SUBSCRIPTION AGREEMENT

 

THIS SUBSCRIPTION AGREEMENT made as of this _____ day of _______ 2007 between HAMPTONS EXTREME, INC . . , a corporation organized under the laws of the State of Delaware with offices c/o John Delaney, 298 South Catalina Street, Ventura, California 93001 (the “ Company ”), and the undersigned (the “ Subscriber ” and together with each of the other subscribers in the Offering (defined below), the “ Subscribers ”).

WHEREAS , the Company desires to issue up to $100,000 (100 Units) aggregate amount of units (a “ Unit ” and collectively, the “ Units ”) in a private placement (the “ Offering ”), at a purchase price of $1,000 per Unit;

WHEREAS , each Unit shall consist of one thousand (1,000) shares of Common Stock, par value $.0001 per share (the “ Shares ); and

WHEREAS , the Subscriber is delivering simultaneously herewith a completed confidential investor questionnaire (the “ Questionnaire ”),

NOW, THEREFORE , for and in consideration of the promises and the mutual covenants hereinafter set forth, the parties hereto do hereby agree as follows:

SUBSCRIPTION FOR UNITS AND REPRESENTATIONS BY AND COVENANTS OF SUBSCRIBER

1.1.       Subscription for Units. Subject to the terms and conditions hereinafter set forth, the Subscriber hereby subscribes for and agrees to purchase from the Company such aggregate amount of Units as is set forth upon the signature page hereof; and the Company agrees to sell such Units to the Subscriber for said purchase price subject to the Company’s right to sell to the Subscriber such lesser number of Units as the Company may, in its sole discretion, deem necessary or desirable. The purchase price is payable by certified or bank check made payable to “Mobile Presence Technology, Inc.” and delivered contemporaneously with the execution and delivery of this Subscription Agreement to the Company’s address set forth above.
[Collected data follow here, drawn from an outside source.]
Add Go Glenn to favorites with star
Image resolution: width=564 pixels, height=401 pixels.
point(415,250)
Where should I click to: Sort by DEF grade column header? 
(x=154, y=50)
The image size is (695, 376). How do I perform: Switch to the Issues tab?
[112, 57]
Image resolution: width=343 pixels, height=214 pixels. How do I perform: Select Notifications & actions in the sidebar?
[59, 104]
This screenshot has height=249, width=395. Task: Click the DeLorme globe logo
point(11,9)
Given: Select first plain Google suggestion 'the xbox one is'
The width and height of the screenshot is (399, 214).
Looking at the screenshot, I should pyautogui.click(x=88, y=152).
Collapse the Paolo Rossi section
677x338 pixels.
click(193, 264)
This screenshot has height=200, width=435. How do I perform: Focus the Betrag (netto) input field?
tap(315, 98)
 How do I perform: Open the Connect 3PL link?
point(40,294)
1.2.       Reliance on Exemptions. The Subscriber acknowledges that this Offering has not been reviewed by the United States Securities and Exchange Commission (“ SEC ”) or any state agency because of the Company’s representations that this is intended to be a nonpublic offering exempt from the registration requirements of the Securities Act of 1933, as amended (the “ 1933 Act ”) and state securities laws. The Subscriber understands that the Company is relying in part upon the truth and accuracy of, and the Subscriber’s compliance with, the representations, warranties, agreements, acknowledgments and understandings of the Subscriber set forth herein in order to determine the availability of such exemptions and the eligibility of the Subscriber to acquire the Units.

 

 

 

 

 

 

 


1.3.       Investment Purpose. The Subscriber represents that the Shares comprising the Units (the “ Securities ”) are being purchased for his or her own account, for investment purposes only and not for distribution or resale to others in contravention of the registration requirements of the 1933 Act. The Subscriber agrees that it will not sell or otherwise transfer the Securities unless they are registered under the 1933 Act or unless an exemption from such registration is available.
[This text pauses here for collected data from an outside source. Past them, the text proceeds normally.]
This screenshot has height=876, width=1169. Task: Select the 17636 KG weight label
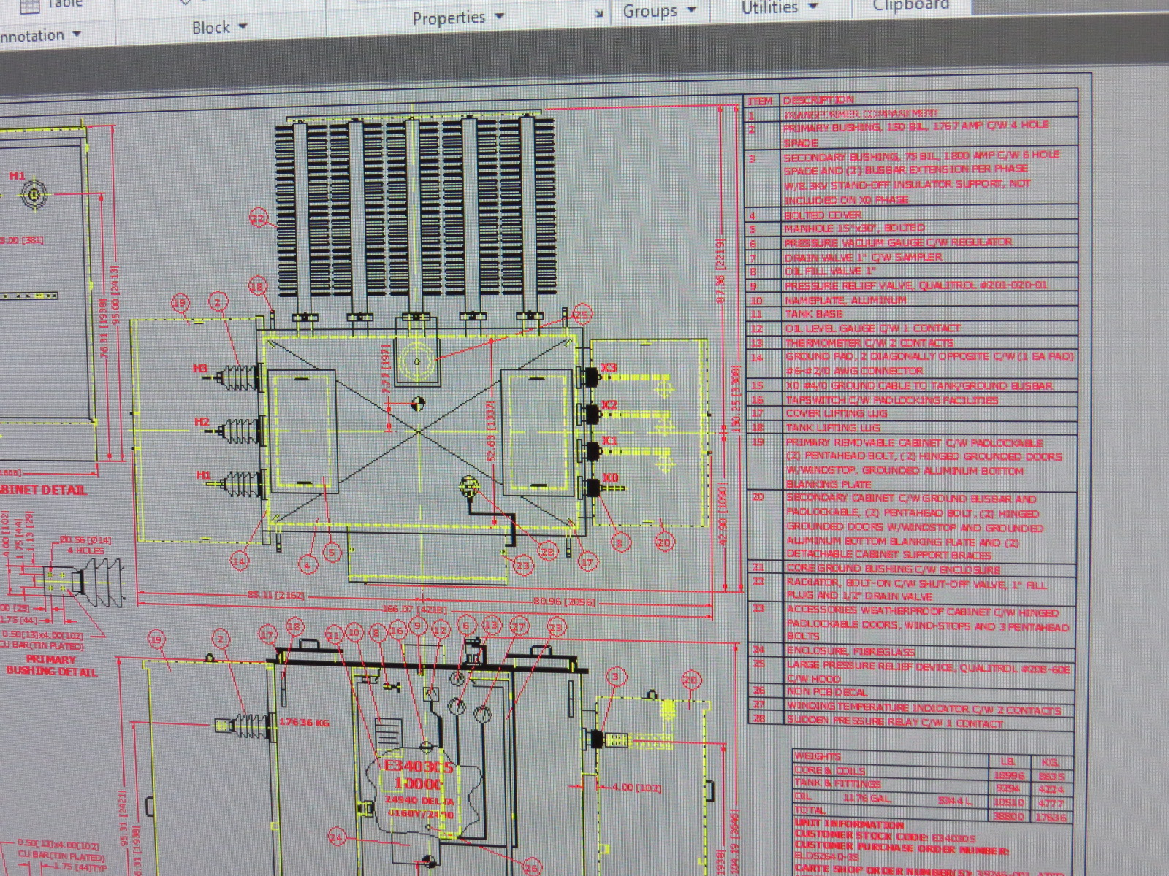pos(304,723)
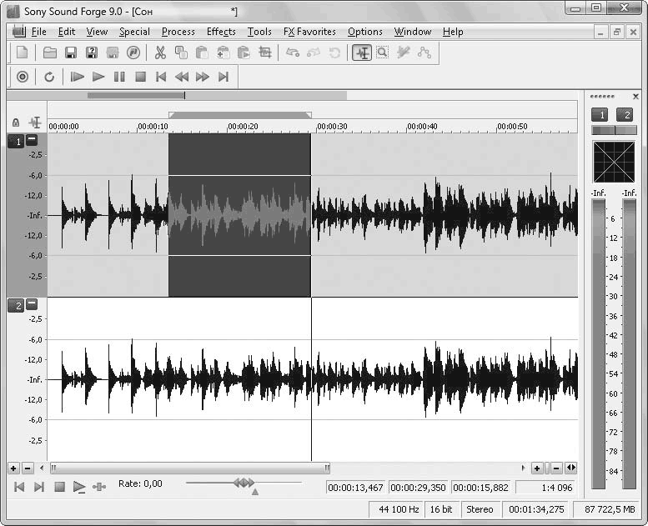Screen dimensions: 648x526
Task: Collapse channel 2 using its minus button
Action: click(32, 305)
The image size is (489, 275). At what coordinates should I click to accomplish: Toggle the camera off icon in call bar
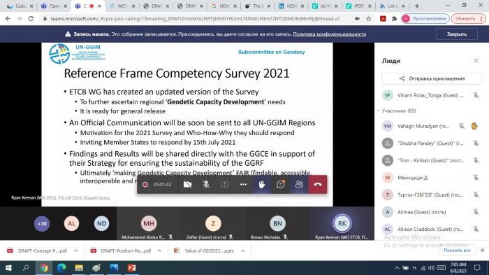click(x=187, y=184)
1.4.       Accredited Investor. The Subscriber represents and warrants that he or she is an “accredited investor” as such term is defined in Rule 501 of Regulation D promulgated under the 1933 Act, as indicated by its responses to the Questionnaire, and that it is able to bear the economic risk of any investment in the Units. The Subscriber further represents and warrants that the information furnished in the Questionnaire is accurate and complete in all material respects.

1.5.       RISK OF INVESTMENT. THE SUBSCRIBER RECOGNIZES THAT THE PURCHASE OF THE UNITS INVOLVES A HIGH DEGREE OF RISK INCLUDING, WITHOUT LIMITATION, ANY AND ALL RISKS DISCUSSED IN THIS SUBSCRIPTION AGREEMENT. AN INVESTMENT IN THE COMPANY AND THE UNITS MAY RESULT IN THE LOSS OF A SUBSCRIBER’S ENTIRE INVESTMENT.
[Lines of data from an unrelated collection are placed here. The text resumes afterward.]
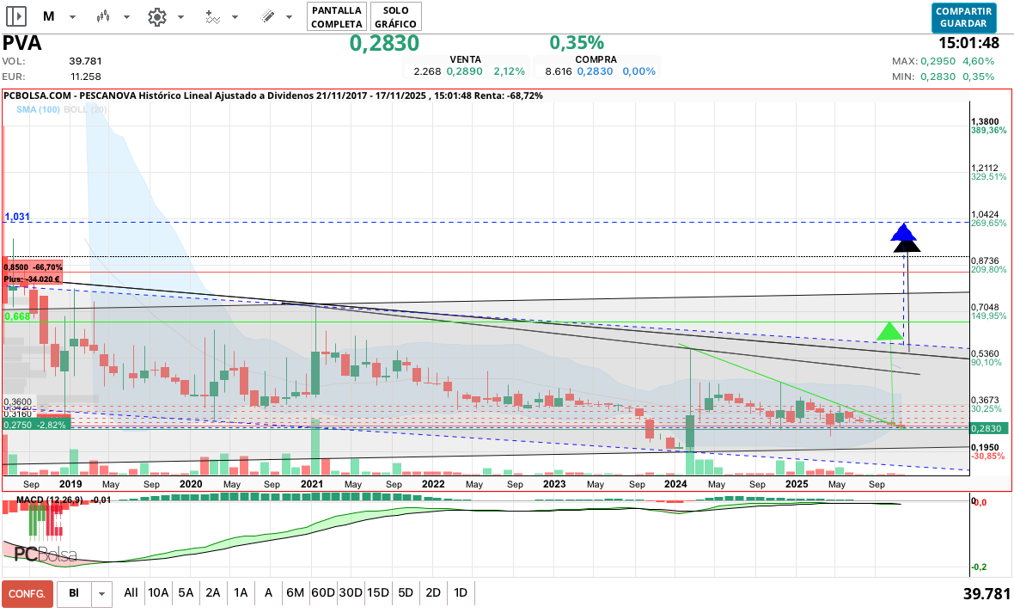Screen dimensions: 1014x613
Task: Open the BI selector dropdown arrow
Action: [x=103, y=593]
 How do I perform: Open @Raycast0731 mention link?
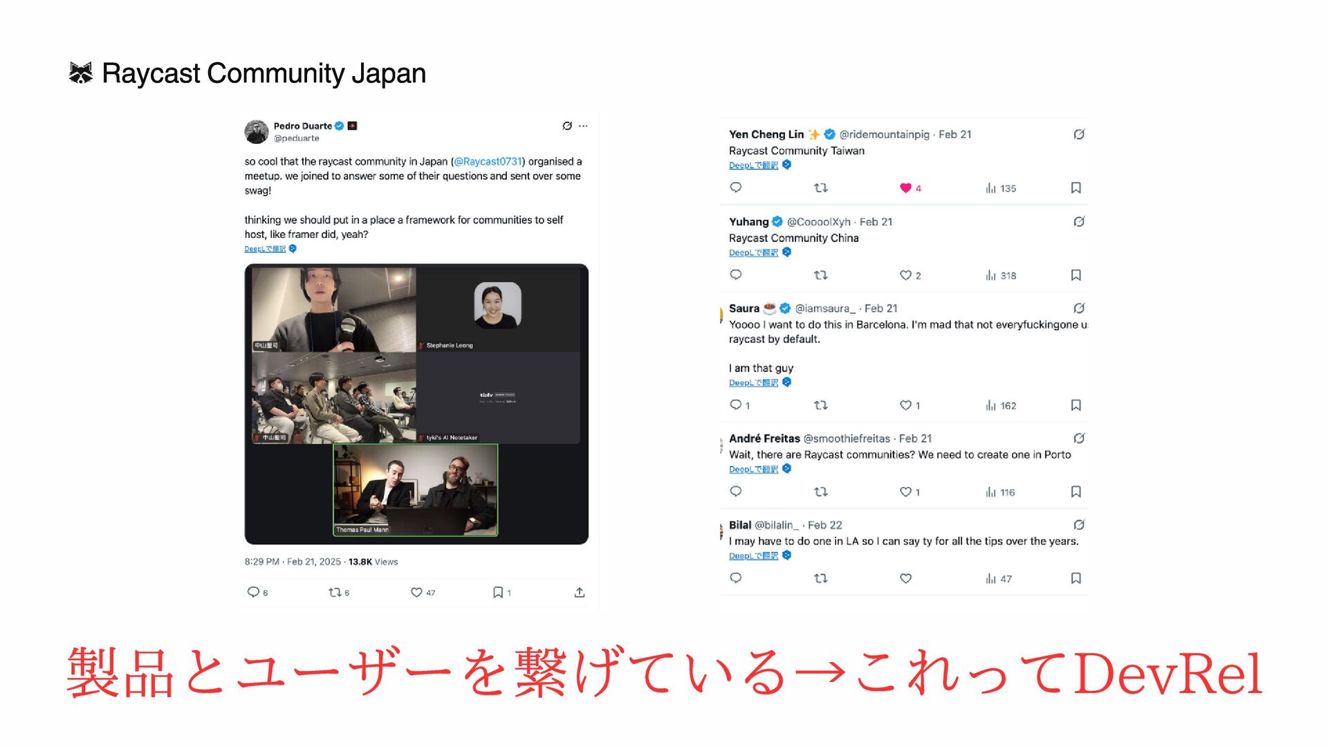click(x=488, y=161)
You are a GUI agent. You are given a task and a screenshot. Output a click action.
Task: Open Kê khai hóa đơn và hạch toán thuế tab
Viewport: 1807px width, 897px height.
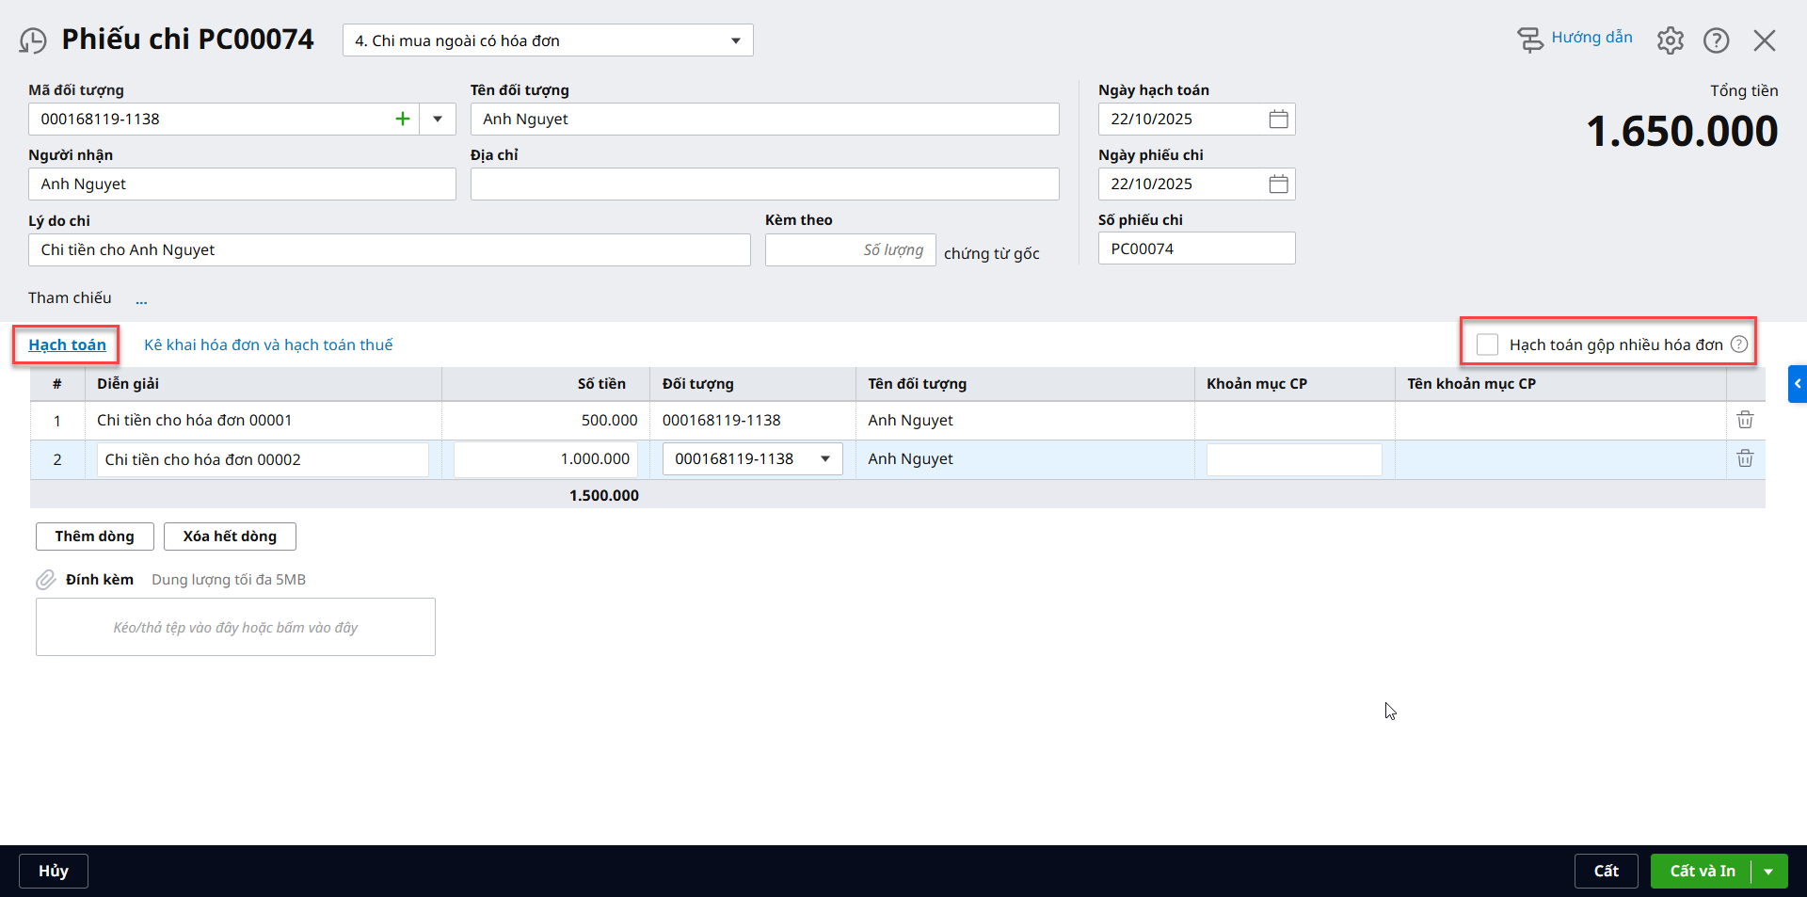268,344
(a)        Risk of Loss of Investment . An investment in the Company and the Units offered hereby involve a high degree of risk. An investment in the Units is suitable only for investors who can bear a loss of their entire investment.

 

(b)        Value of Shares is Speculative . The terms of this offering have been determined arbitrarily by the Company. There is no relationship between such terms and the Company’s assets, earnings, book value and/or any other objective criteria of value.

(c)        Dependence on Net Proceeds; No Minimum Offering . The Company is wholly dependent upon the net proceeds of this Offering to fund its operations, as more specifically described elsewhere in this Subscription Agreement. There is no commitment by any person to purchase Units and there is no assurance that any number of Units will be sold. Additionally, there is no minimum amount of funds that are required to be raised in order for the Company to accept subscriptions received from investors and the Company’s may terminate this Offering prior to the expiration of the Offering Period. There is no assurance that the Company will sell a sufficient number of Units in this Offering on a timely basis or that the net proceeds after payment of debts and other obligations will be adequate for the Company’s needs.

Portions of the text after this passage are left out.